Gao Shan, Lou Weiyang

机构信息

General Surgery, Cancer Center, Department of Colorectal Surgery, Zhejiang Provincial People's Hospital (Affiliated People's Hospital), Hangzhou Medical College Hangzhou 310014, Zhejiang, China.

Department of Breast Surgery, The First Affiliated Hospital, College of Medicine, Zhejiang University Hangzhou 310003, Zhejiang, China.

出版信息

Am J Cancer Res. 2024 Dec 15;14(12):5665-5679. doi: 10.62347/EFEO7205. eCollection 2024.

DOI:10.62347/EFEO7205
PMID:39803650
原文链接:https://pmc.ncbi.nlm.nih.gov/articles/PMC11711534/
Abstract

Esophageal squamous cell carcinoma (ESCC), the most predominant subtype of esophageal cancer, is notorious for its high lymph node metastatic potential and poor prognosis. Growing evidence has demonstrated crucial function of circRNAs in human malignancies. However, the knowledge of circRNAs in lymph node metastasis of ESCC is still inadequate. In this study, a series of bioinformatic analyses and experimental validation were performed. By performing differential expression analysis and selection for GEO dataset GSE150476, a total of 8 circRNAs associated with lymph node metastasis of ESCC were identified. Expression analysis confirmed their low expression in ESCC tissues (relative to normal tissues) or metastatic sites (relative to primary sites). By combination of binding miRNAs from CSCD and starBase databases, six potential miRNAs (miR-532-5p, miR-2681-5p, miR-670-5p, miR-1252-5p, miR-382-3p and miR-542-3p) were predicted and a circRNA-miRNA regulatory network was constructed. Next, 695 target genes were predicted to bind to the 6 miRNAs. After conducting protein-protein interaction (PPI) network analysis, hub gene identification and expression analysis, a hub gene PIK3R1 was identified as the most potential downstream target gene of hsa_circ_0087104/miR-542-3p in ESCC. Hsa_circ_0087104 and PIK3R1 were decreased while miR-542-3p was increased in ESCC cells compared with normal esophageal epithelial cell line. Luciferase reporter and MS2-RIP assays confirmed the direct bind of miR-542-3p to hsa_circ_0087104 or PIK3R1. Hsa_circ_0087104 increased PIK3R1 expression but ectopic expression of miR-542-3p reversed hsa_circ_0087104-mediated PIK3R1 overexpression in ESCC. Overexpression of hsa_circ_0087104 suppressed migration and invasion of ESCC cells and this suppressive effect could be weakened by upregulation of miR-542-3p.
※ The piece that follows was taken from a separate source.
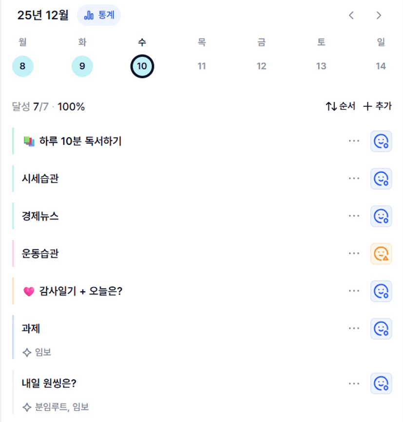This screenshot has height=422, width=403.
Task: Open the 통계 statistics chart button
Action: pyautogui.click(x=99, y=15)

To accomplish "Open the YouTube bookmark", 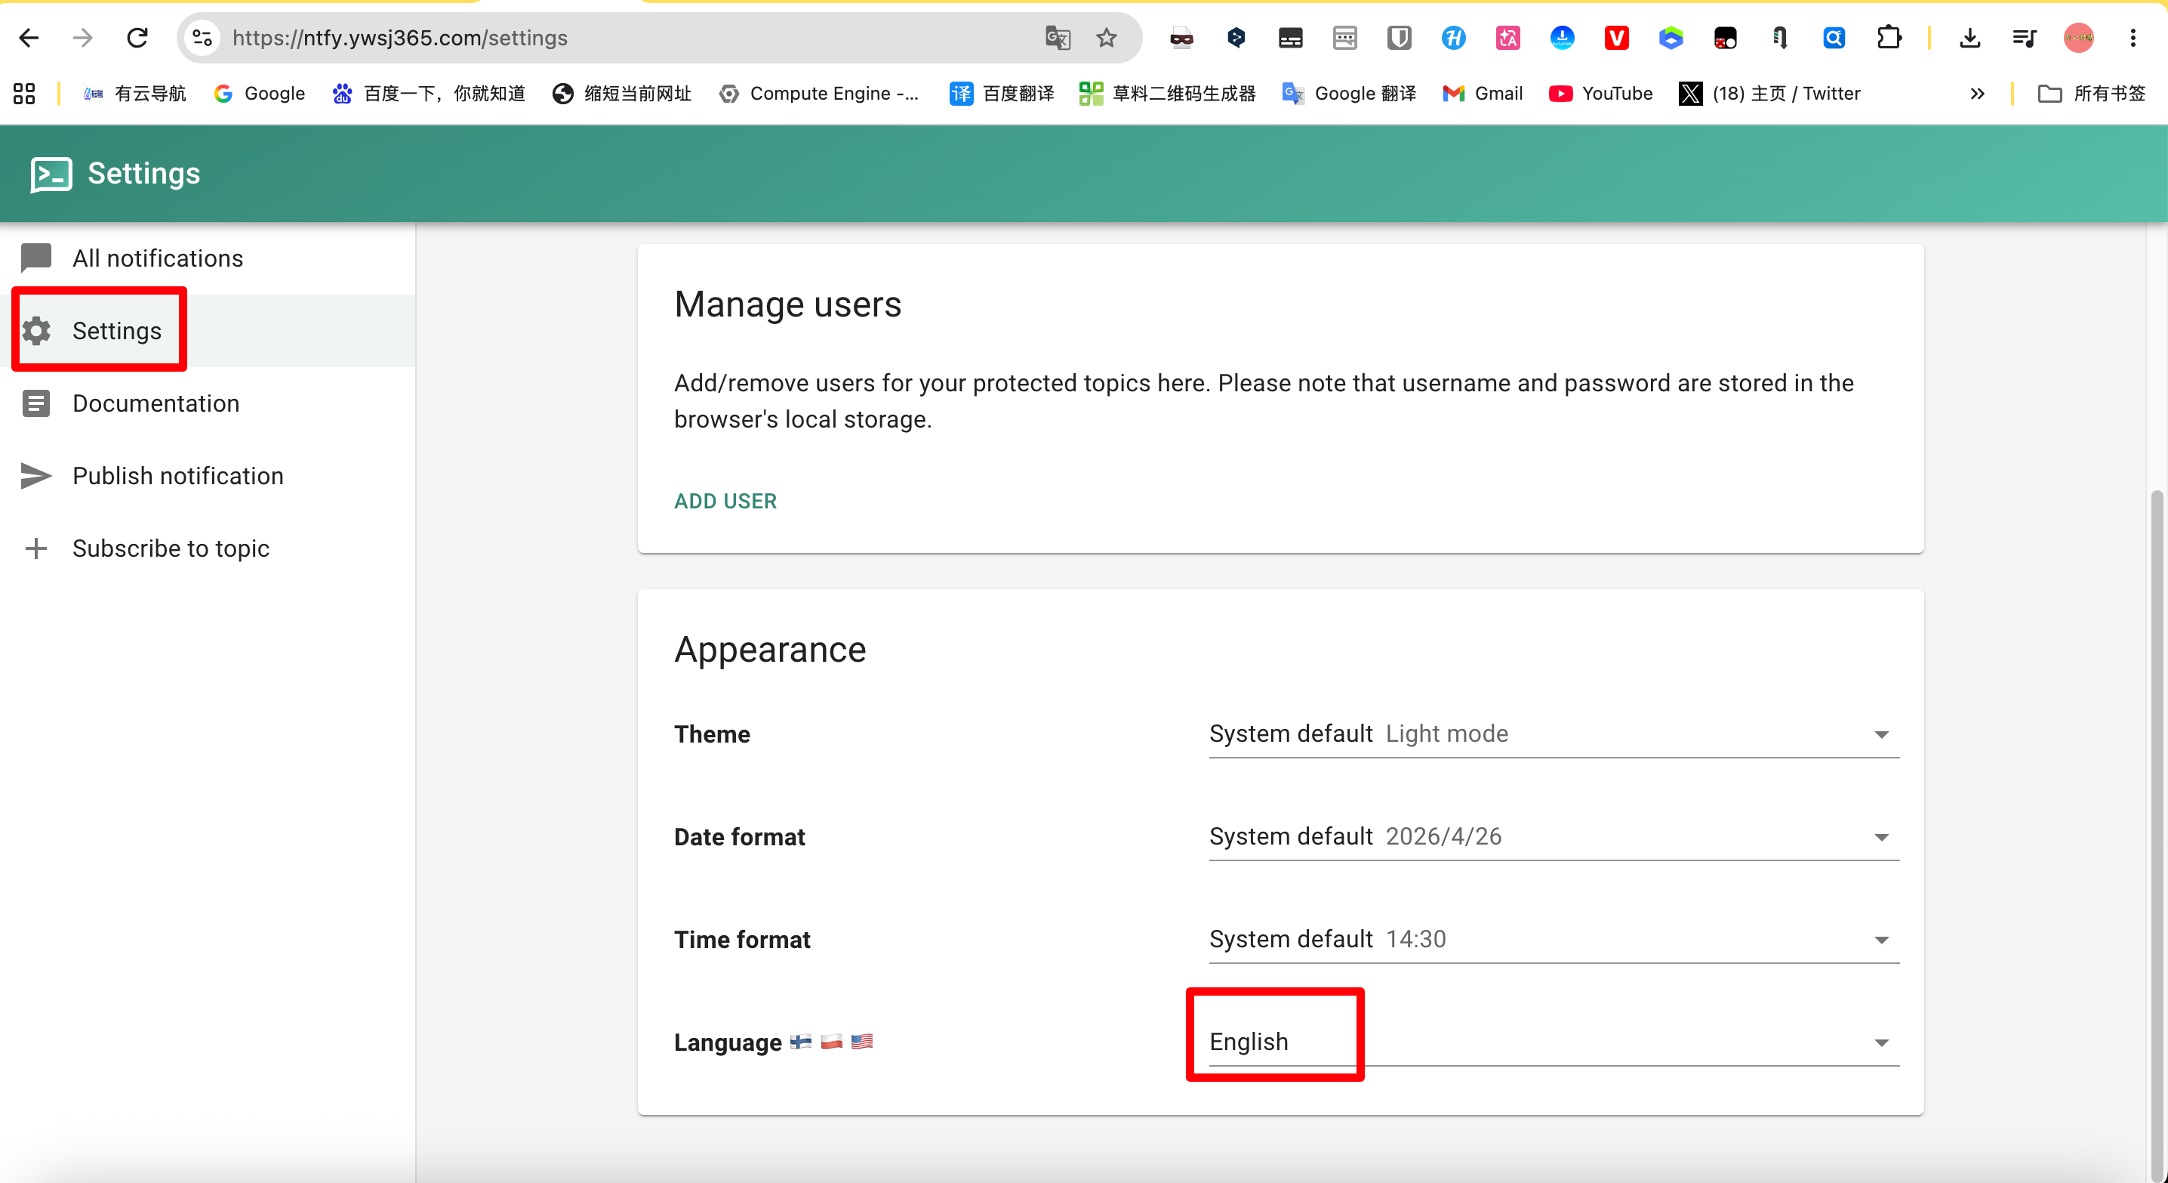I will click(x=1601, y=93).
Collectively, the current findings elucidated a potential hsa_circ_0087104/miR-542-3p/PIK3R1 axis that might be involved in suppression of lymph node metastasis of ESCC.

摘要

食管鳞状细胞癌(ESCC)是食管癌最主要的亚型,因其高淋巴结转移潜能和不良预后而声名狼藉。越来越多的证据表明circRNA在人类恶性肿瘤中发挥着关键作用。然而,关于circRNA在ESCC淋巴结转移中的知识仍不充分。在本研究中,进行了一系列生物信息学分析和实验验证。通过对GEO数据集GSE150476进行差异表达分析和筛选,共鉴定出8个与ESCC淋巴结转移相关的circRNA。表达分析证实它们在ESCC组织(相对于正常组织)或转移部位(相对于原发部位)中低表达。通过结合CSCD和starBase数据库中的结合miRNA,预测了6个潜在的miRNA(miR-532-5p、miR-2681-5p、miR-670-5p、miR-1252-5p、miR-382-3p和miR-542-3p),并构建了circRNA-miRNA调控网络。接下来,预测了695个与这6个miRNA结合的靶基因。在进行蛋白质-蛋白质相互作用(PPI)网络分析、枢纽基因鉴定和表达分析后,枢纽基因PIK3R1被鉴定为ESCC中hsa_circ_0087104/miR-542-3p最具潜力的下游靶基因。与正常食管上皮细胞系相比,ESCC细胞中hsa_circ_0087104和PIK3R1表达降低,而miR-542-3p表达升高。荧光素酶报告基因和MS2-RIP实验证实了miR-542-3p与hsa_circ_0087104或PIK3R1的直接结合。hsa_circ_0087104增加了PIK3R1的表达,但miR-542-3p的异位表达逆转了hsa_circ_0087104介导的ESCC中PIK3R1的过表达。hsa_circ_0087104的过表达抑制了ESCC细胞的迁移和侵袭,而miR-542-3p的上调可削弱这种抑制作用。总的来说,目前的研究结果阐明了一个潜在的hsa_circ_0087104/miR-542-3p/PIK3R1轴,可能参与抑制ESCC的淋巴结转移。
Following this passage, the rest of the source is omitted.